Broken – Last night, the Heat surpassed the 07-08 Rockets’ 22 game winning streak by defeating the very team that ended Houston’s run. Long live the King.
The Rockets continue to tread water, and Sunday’s game against the Warriors was a bad time for both Chandler Parsons (2-for-13) and Donatas Motiejunas (2-for-11) to go cold. That one could have put them in sixth place in the West, but now Wednesday’s game against the Jazz could possibly put them in ninth, with tougher opponents (Spurs, Pacers, Grizzlies and Clippers) still to come this month.
Fortunately, as soon as Schumann wrote that, Utah and L.A. went ahead and lost last night.
New Friend – Seerat Sohi at Hardwood Paroxysm digs down into the life and game of Donatas Motiejunas, and uncovers that D-Mo has another nickname, “Doncé.” Also, he’s playing well:
Along with his rapid ascension into becoming a League Pass cult favorite, D-Mo’s work in the confines of the Small Sample Size Theatre has been impressive. With Motiejunas, the Rockets’ starting lineup currently sports an otherworldly 23.8 net efficiency rating in 143 minutes played. That’s second in the NBA among active starting lineups that have played over 100 minutes together. Additionally, he’s also featured in six of the Rockets’ best three-man lineups and the Chandler Parsons/Motiejunas duo’s 18.4 net rating is the best on the team.

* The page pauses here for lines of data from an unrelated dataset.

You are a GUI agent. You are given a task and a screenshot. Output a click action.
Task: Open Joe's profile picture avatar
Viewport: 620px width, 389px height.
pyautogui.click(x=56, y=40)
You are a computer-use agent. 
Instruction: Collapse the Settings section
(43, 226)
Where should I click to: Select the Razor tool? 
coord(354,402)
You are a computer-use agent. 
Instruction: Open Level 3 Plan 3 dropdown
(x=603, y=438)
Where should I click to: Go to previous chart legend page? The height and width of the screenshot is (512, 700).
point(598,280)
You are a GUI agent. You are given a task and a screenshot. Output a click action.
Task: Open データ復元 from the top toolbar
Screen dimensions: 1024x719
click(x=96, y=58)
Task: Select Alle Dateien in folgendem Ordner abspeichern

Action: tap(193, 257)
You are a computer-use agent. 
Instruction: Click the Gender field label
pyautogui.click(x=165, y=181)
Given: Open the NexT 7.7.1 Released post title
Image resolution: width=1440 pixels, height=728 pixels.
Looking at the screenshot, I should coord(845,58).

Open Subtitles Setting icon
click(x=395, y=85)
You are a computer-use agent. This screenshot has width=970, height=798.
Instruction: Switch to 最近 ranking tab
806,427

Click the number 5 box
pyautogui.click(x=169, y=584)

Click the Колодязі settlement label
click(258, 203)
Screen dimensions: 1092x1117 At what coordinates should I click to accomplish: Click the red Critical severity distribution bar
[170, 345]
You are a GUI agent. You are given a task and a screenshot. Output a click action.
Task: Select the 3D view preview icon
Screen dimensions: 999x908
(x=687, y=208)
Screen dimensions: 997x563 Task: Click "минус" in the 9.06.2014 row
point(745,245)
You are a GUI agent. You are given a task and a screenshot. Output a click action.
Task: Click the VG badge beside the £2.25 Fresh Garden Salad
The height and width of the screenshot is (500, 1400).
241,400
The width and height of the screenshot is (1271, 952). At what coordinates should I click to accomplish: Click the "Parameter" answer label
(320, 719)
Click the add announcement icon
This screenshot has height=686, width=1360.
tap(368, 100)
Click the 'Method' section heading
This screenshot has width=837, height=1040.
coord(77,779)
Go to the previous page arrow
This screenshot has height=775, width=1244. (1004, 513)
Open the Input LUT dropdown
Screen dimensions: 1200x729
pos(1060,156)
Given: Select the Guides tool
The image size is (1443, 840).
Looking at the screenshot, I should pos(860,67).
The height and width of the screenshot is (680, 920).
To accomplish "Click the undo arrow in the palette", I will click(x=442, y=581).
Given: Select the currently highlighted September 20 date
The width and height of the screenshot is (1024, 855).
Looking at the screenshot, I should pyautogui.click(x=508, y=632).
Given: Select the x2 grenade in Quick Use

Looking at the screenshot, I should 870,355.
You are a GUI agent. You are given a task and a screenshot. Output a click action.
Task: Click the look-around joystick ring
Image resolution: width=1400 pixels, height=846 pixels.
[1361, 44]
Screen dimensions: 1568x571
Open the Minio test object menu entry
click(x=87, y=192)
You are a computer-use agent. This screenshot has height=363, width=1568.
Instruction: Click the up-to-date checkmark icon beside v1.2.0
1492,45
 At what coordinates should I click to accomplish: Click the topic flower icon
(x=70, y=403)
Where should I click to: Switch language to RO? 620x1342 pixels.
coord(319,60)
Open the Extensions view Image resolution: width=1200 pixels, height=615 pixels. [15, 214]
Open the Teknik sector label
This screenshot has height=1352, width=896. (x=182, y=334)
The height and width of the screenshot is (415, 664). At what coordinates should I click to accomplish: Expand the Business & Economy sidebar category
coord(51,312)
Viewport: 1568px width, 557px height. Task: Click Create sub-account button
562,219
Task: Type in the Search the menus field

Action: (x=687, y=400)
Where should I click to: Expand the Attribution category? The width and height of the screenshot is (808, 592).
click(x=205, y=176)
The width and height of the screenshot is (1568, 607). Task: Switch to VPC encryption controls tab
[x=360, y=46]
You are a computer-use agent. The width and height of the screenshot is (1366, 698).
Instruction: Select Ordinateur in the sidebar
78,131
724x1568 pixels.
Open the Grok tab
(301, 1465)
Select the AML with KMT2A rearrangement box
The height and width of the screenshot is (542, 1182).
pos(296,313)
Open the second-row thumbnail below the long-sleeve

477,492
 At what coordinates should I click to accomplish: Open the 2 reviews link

It’s easy to chalk up the impressive nature of these numbers as a result of playing with the Rockets’ best players, but that can’t explain why he leads the team in the ever unreliable +/- stat, at 12.3. Nor can it explain how the same starting lineup with Patrick Patterson had a -1.1 rating and a 4.6 net rating with Morris.
Old Friend – Checking in with Luis Scola, his adjustment to life in Phoenix hasn’t been all kicks and giggles.
Scola is averaging the least playing time (26 minutes, 11 seconds entering Monday’s game against the Los Angeles Lakers) since his rookie season in 2007-08 with Houston, when he seized the starting power-forward job midway through the year and never again came off the bench for the Rockets.
With the Suns struggling to forge an identity under interim coach Lindsey Hunter, Scola’s role often has been reduced as Hunter experiments with different rotations. The 6-foot-9-inch Argentinian admits to feeling discouraged at times.
“It’s hard for me. It’s hard,” Scola said. “It is (frustrating), but I try to use that frustration to work a little harder. Just try to stay ready and in shape.”
To sum up Scola’s career to date: he was brought to Houston to play with Yao, and Yao’s feet fell apart. He went to Phoenix to play with Nash, and Nash went to L.A. (and Gortat got injured). He’s the anti-Derek Fisher–the complimentary player who never ends up in the right situation.